Data Engineer - Module Lead.
- 8+ Yrs of experience on Data Engineering.
- Build ETL pipelines using technologies such as Python and Spark
- Implement new ETL pipelines on top of a variety of architectures (e.g. file-based, streaming)
- Optimally store large datasets using a variety of file formats (e.g. Parquet, JSON) and table types (e.g. Iceberg, Hive)
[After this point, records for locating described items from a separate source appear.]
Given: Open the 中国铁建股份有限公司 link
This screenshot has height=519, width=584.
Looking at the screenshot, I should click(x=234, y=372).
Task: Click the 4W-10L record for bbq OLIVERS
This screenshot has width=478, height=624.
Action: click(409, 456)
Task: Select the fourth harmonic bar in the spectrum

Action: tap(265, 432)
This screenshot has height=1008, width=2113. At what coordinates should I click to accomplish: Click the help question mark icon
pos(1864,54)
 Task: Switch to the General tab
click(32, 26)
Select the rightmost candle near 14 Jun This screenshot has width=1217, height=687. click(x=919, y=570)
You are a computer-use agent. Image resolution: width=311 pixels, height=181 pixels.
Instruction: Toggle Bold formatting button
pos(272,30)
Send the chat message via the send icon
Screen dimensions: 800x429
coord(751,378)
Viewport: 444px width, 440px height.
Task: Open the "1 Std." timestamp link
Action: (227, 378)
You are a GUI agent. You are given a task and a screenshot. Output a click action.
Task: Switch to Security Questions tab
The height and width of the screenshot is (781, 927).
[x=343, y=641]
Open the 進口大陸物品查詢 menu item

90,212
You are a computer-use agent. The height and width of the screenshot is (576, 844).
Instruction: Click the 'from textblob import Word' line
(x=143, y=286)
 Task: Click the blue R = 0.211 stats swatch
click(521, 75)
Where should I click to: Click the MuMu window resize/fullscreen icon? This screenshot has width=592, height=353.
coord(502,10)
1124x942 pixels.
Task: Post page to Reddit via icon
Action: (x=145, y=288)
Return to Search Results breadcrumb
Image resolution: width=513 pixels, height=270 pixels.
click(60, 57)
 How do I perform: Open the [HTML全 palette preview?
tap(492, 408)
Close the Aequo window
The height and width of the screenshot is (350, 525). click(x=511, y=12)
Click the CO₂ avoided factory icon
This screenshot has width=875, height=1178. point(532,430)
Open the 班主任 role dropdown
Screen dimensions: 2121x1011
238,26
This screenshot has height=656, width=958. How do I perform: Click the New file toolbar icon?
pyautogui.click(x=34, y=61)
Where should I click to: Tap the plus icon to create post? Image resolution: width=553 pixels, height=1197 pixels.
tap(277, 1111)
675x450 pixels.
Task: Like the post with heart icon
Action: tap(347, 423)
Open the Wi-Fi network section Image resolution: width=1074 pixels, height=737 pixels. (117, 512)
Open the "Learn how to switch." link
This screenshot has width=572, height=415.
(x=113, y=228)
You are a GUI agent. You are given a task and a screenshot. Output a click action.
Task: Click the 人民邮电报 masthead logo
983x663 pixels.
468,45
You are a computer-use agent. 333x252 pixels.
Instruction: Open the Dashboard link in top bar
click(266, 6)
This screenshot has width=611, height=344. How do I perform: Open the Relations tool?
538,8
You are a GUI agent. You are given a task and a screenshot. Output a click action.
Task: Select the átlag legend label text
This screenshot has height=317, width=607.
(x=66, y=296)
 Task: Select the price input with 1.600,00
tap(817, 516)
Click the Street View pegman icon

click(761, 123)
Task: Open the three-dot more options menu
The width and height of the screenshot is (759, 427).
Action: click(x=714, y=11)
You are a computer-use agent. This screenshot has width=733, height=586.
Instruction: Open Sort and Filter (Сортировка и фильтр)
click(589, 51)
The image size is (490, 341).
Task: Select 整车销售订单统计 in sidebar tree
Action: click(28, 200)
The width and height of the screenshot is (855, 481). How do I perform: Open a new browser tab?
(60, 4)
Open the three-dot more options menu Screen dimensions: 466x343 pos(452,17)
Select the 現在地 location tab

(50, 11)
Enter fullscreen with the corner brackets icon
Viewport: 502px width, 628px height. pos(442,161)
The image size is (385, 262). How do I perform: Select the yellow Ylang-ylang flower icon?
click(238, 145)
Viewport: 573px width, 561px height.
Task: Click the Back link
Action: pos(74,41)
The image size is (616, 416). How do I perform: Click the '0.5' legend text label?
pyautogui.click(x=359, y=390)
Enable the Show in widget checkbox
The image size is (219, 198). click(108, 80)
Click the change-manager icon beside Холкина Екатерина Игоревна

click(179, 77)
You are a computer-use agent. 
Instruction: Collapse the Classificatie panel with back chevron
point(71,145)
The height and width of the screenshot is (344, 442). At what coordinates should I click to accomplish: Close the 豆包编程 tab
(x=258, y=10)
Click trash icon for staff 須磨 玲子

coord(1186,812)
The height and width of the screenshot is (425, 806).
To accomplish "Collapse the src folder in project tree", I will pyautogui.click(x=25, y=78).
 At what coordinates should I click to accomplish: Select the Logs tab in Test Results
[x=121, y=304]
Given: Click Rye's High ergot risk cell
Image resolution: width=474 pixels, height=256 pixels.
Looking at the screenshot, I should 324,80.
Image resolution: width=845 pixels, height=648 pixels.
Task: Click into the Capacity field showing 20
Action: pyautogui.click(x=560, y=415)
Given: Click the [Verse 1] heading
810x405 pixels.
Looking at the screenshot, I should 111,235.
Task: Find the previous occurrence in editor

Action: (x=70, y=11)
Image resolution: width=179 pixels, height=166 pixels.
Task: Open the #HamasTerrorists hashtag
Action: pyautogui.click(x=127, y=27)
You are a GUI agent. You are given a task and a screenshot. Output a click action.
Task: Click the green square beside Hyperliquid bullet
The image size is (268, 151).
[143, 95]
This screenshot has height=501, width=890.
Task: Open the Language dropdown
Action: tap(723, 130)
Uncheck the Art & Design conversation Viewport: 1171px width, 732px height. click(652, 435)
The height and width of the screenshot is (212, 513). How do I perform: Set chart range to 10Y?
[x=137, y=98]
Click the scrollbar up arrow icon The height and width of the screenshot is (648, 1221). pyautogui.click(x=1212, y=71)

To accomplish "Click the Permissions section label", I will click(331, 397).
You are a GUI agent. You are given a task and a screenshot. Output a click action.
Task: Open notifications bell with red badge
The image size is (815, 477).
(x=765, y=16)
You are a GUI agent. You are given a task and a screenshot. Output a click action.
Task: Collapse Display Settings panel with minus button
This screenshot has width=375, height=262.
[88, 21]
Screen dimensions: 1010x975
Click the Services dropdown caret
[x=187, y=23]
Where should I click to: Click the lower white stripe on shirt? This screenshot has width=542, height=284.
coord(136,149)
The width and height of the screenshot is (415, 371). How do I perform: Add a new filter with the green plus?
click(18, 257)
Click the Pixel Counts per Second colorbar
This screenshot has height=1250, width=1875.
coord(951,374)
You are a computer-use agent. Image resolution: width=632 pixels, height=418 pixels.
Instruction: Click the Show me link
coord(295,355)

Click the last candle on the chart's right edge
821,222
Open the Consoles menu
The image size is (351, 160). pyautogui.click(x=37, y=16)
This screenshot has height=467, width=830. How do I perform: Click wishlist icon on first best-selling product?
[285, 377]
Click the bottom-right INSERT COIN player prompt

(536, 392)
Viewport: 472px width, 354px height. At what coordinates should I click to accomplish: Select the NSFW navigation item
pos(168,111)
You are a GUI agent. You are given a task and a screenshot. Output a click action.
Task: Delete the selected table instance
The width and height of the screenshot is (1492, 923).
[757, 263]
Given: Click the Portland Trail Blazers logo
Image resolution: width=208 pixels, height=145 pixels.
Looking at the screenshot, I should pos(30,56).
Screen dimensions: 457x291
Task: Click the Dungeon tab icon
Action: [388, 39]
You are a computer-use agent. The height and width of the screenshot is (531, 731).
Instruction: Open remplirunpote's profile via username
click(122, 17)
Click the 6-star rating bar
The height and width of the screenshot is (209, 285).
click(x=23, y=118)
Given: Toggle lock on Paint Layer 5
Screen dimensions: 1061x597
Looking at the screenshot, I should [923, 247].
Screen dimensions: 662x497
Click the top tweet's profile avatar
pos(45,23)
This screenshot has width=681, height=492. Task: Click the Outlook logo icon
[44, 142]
- Work with Data Analysts and Data Scientists to understand and make available the data that is important for their analysis
- Work with our Data Platform, Architecture, and Governance sibling teams to make data scalable, consumable, and discoverable
- Leverage Cloud-based technologies (mostly AWS, some GCP) to build and deploy data pipelines
We’re looking for someone with:
- Strong knowledge of Oracle / Mongo DB.
- 2+ years of building ETL pipelines for a Data Lake/Warehouse
- 2+ years Python experience
- 2+ years Spark experience
- Hive, Iceberg, Glue, or other technologies that expose big data as tables
- Familiarity with different big data file types such as Parquet, Avro, and JSON
- Background in building data platforms in the Cloud (e.g. AWS, GCP, Azure)
- Experience building RAG-based tools is a plus